Mental and Physical Availability

  • Mental and physical availability are crucial marketing concepts.

  • Mental Availability:

    • Definition: The likelihood of a brand coming to mind at the point of purchase.
    • Focuses on what happens in people's minds.
  • Physical Availability:

    • Definition: Making the brand easy to find and buy.
    • Focuses on making it possible for people to buy the brand.
    • Concerns what happens in the external world.

Snickers Example & Mental Availability

  • Snickers ad example illustrates mental availability.
  • Slogan: "You get a little hostile when you're hungry."
  • Demonstrates clever strategy for building mental availability by associating Snickers with hunger.

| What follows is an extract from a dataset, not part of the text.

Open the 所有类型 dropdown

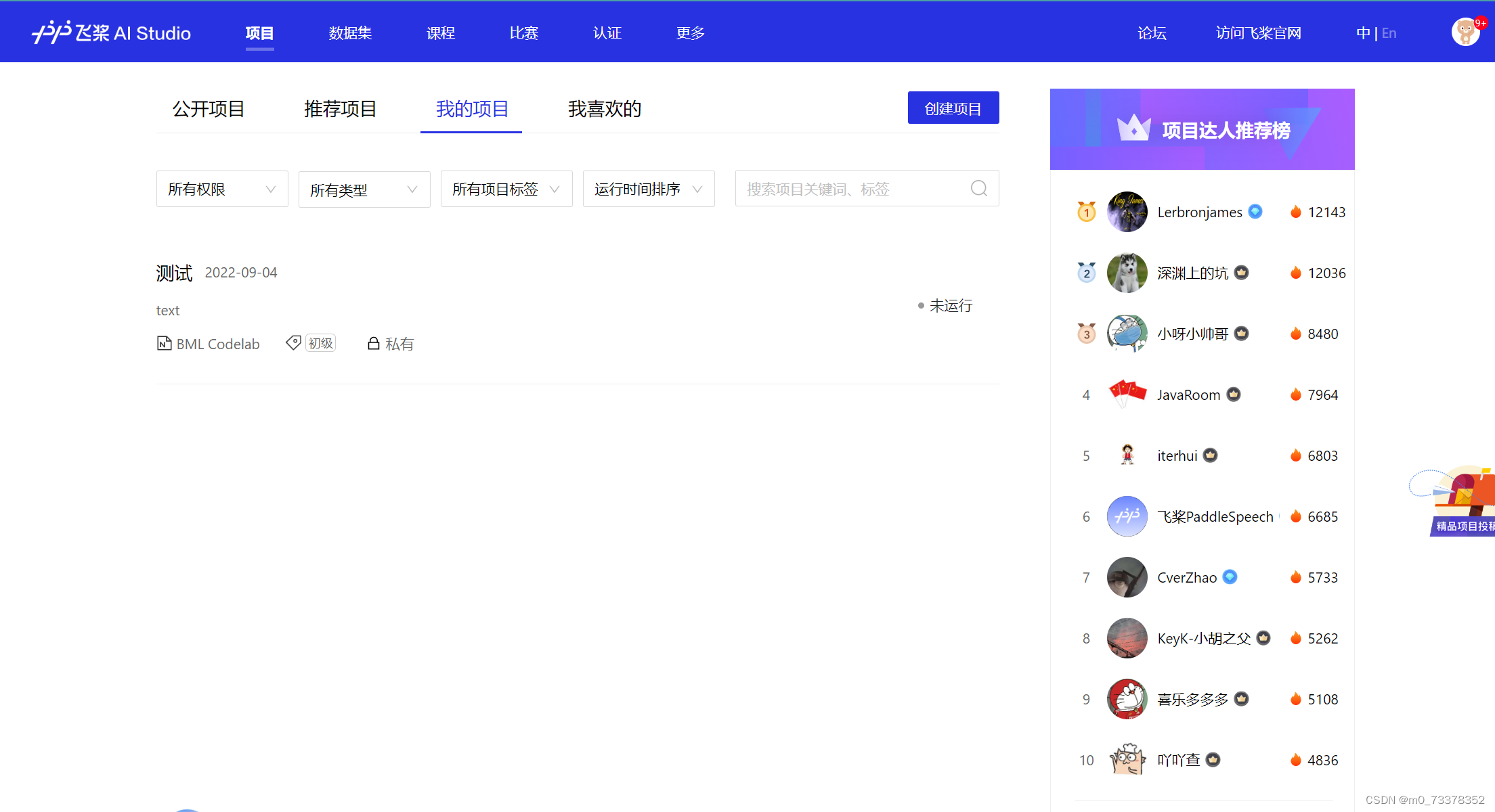[x=364, y=189]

Super Bowl Ad & Physical Availability

  • Snickers Super Bowl ad had high creative execution and media planning (seen by many people).
  • Aims to enhance mental availability.
  • Issue: The brand wasn't sufficiently present in key buying locations.
  • Problem: Snickers was not available in many places where people were likely to buy.
  • Problem: Insufficient stock where it was available.

Reach & Availability

  • Mental Availability:

    • Goal: Reach at least once per person in the population.
    • Reason: Memory effects linger after exposure.
    • Diminishing returns from repeated exposure in short time frames (e.g., seeing the same ad multiple times in one ad break).
  • Physical Availability:

    • Reach is based on the occasion.
    • Seeing Snickers in multiple shops is beneficial because the product needs to be present for purchase.
    • Exposure and purchase happen simultaneously.
    • Limited lingering effects of physical exposure, mainly awareness of store availability.
    • Significant cost for not being present at the point of purchase.

Presence & Availability

  • Lack of mental availability is detrimental, but recent exposure mitigates the impact.
  • Three pillars of physical availability:
    • Presence: Being in the right stores and available for relevant occasions.
    • Relevance: Offering products people want to buy in appropriate pack sizes.
    • Prominence: Being easy to find on the shelf; avoiding distractions and ensuring visibility.